Um sowohl die Direkt- als auch die Interaktionseffekte besser zu verstehen, wurden diese zusätzlich in einer weiteren Grafik dargestellt. Diese zeigt für die signifikanten Variablen, wie sich die Werte der vorhergesagten Wahrscheinlichkeit eine Erlaubnis zu erteilen verändern, wenn die konkrete Variable um eine Standardabweichung gesenkt (LO) oder erhöht (HI) wird, unter der Bedingung, dass die restlichen Variablen auf ihren Mittelwerten gehalten werden.

Das Basisszenario, bei dem alle Variablen auf ihren Mittelwert gesetzt werden, geht von einer Wahrscheinlichkeit von 71,9% für die Erteilung der Genehmigung aus. Die Abbildung zeigt, dass die Auswirkungen bei den Nutzen- und Kosten-Variablen deutlich ausgeprägter sind, als bei den Interaktionseffekten und Kontrollvariablen.

Abschließend lässt sich zusammenfassen, dass besonders persönliche Relevanz, Unterhaltung und Kontrolle der Verbraucherinformationen eine positive Wirkung auf die Wahrscheinlichkeit der Genehmigung haben. Ausgeprägte Registrierungskosten, Datenschutzbedenken und erwartete Aufdringlichkeit wirken sich hingegen deutlich negativ aus.

Keine Wirkung wurde bei den monetären Anreizen und dem Angebot zur Teilnahme an einer Lotterie festgestellt. Da Coupons, Rabatte oder Gewinnspiele jedoch häufig in der Praxis zum Einsatz kommen, rät die Studie von kostspieligen Incentive-Kampagnen, um Berechtigungen zu erkaufen, ab.

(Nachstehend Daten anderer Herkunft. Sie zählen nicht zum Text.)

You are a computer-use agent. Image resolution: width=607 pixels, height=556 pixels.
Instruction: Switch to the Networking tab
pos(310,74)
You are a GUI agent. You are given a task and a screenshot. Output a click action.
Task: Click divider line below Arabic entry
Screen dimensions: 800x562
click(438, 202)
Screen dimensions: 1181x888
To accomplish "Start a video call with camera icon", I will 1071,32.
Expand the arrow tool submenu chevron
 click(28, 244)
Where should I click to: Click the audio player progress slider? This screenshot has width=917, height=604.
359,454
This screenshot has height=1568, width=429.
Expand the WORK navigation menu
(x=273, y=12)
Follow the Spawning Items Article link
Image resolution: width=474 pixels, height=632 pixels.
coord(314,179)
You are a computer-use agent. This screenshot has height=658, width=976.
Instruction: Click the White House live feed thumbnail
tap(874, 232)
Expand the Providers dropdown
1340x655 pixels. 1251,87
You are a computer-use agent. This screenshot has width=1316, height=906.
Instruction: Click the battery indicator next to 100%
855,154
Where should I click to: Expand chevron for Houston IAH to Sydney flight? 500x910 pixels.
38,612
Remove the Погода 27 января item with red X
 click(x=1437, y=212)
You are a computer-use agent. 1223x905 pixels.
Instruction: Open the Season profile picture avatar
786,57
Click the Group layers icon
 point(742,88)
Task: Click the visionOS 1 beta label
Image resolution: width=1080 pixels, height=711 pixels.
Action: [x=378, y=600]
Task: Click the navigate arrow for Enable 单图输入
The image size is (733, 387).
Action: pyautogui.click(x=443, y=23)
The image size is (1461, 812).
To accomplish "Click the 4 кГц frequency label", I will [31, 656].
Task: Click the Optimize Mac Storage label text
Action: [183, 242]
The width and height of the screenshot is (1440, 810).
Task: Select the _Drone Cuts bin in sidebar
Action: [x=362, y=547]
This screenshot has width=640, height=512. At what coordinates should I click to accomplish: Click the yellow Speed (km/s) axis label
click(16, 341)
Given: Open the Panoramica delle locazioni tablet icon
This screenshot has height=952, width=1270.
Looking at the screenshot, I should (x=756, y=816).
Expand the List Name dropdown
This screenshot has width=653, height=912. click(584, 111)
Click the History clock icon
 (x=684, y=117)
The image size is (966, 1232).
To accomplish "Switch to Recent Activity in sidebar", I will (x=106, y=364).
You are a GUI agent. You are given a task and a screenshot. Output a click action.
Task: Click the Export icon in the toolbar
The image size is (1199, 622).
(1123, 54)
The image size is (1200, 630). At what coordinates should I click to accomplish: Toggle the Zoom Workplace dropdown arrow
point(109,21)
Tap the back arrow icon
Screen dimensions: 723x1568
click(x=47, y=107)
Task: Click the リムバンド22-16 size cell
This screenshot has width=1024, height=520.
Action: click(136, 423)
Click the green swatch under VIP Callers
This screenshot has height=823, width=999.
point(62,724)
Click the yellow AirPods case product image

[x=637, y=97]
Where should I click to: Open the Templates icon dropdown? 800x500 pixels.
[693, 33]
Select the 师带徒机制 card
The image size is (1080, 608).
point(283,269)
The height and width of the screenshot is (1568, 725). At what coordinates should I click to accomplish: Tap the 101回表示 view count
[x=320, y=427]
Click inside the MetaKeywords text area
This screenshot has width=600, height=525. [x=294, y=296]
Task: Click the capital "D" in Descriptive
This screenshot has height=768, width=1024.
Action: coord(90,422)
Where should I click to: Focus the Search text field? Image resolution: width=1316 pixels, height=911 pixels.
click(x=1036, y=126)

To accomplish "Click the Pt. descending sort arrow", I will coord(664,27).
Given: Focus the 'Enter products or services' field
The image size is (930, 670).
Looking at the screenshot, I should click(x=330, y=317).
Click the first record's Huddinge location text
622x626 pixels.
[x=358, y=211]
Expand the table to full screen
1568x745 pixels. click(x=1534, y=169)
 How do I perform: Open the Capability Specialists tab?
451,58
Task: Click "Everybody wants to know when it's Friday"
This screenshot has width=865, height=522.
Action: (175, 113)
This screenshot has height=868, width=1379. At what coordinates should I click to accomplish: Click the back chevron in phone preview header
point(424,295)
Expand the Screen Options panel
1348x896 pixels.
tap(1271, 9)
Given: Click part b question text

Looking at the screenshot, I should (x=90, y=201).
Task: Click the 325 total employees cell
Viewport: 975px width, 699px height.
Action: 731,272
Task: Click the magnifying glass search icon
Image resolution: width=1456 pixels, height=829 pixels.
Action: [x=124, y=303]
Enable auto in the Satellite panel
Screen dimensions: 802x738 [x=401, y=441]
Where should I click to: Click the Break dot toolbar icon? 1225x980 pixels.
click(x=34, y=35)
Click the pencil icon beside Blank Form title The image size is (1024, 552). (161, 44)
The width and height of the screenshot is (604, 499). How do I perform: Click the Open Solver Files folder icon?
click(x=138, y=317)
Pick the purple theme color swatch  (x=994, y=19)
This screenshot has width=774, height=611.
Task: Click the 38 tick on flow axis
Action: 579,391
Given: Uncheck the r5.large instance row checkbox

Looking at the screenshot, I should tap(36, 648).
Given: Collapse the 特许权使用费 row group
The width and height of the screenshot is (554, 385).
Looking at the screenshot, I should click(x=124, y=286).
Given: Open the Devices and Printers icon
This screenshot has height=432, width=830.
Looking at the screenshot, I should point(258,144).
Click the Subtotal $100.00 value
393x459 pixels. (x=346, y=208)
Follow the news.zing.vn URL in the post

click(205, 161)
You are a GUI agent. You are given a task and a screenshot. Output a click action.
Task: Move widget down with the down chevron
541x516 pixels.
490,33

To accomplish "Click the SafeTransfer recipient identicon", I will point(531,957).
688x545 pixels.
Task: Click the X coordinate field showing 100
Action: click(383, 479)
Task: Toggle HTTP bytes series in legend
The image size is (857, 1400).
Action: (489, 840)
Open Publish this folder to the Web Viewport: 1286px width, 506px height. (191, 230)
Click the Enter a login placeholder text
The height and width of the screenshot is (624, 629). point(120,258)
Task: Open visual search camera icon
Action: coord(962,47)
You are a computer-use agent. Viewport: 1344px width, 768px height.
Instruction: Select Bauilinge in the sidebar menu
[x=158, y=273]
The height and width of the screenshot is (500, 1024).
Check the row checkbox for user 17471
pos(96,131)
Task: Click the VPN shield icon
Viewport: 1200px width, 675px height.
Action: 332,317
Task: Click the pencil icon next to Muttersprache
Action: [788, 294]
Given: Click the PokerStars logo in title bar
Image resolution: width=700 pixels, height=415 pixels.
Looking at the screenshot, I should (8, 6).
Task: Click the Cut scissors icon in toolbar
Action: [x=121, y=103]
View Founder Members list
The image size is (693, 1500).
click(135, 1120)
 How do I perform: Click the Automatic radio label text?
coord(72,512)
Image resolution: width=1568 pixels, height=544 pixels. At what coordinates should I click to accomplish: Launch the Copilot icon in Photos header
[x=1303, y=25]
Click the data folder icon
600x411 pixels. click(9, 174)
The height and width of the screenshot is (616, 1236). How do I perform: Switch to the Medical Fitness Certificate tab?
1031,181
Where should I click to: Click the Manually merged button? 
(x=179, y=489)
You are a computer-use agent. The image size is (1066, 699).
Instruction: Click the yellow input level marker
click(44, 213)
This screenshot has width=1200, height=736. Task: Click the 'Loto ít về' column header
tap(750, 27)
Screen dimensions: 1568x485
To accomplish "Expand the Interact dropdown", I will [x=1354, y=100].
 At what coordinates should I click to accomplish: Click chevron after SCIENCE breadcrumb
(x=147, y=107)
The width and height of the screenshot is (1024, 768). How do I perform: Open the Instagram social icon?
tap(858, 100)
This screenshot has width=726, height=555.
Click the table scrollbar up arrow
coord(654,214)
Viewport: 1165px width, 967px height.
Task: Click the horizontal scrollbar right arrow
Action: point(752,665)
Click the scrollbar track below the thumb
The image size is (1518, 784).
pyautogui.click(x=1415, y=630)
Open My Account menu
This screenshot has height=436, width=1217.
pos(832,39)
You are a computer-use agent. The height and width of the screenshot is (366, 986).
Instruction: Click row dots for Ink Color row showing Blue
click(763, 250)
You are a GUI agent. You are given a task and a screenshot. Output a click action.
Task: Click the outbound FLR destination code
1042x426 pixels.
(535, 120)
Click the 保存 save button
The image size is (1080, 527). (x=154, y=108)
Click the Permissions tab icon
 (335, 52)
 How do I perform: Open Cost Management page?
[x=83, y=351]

Stattdessen wird ein Fokus auf relevante und interessante oder unterhaltsame Inhalte empfohlen.

Einschränkungen und zukünftige Forschung

Trotz der repräsentativen empirischen Daten hat die Studie ihre Grenzen, so wurde sie zum Beispiel nur in Deutschland durchgeführt. Aufgrund der ausgeprägten Datenschutzbedenken in diesem Markt sind für eine internationale Betrachtung des Themas Untersuchungen in weiteren Ländern zu empfehlen, da diese zu anderen Ergebnissen kommen könnten.

Des weiteren nennt die Studie noch eine Vielzahl von Möglichkeiten zur weiteren Ergänzung und Optimierung ihres Modells und wirft interessante Fragen für die zukünftige Forschung auf. So könnten zum Beispiel noch soziale und zeitliche Nutzen- und Kosten-Variablen ergänzt werden und neben Umfragen auch Feldstudien durchgeführt werden.

Interessante Fragen für zukünftige Forschungen:

  • Welche Arten von Permission-Kampagnen bringen langfristig den höchsten CLV?
  • Welche nutzen- oder kostenbezogenen Treiber sind mit dem Opt-out-Verhalten verbunden?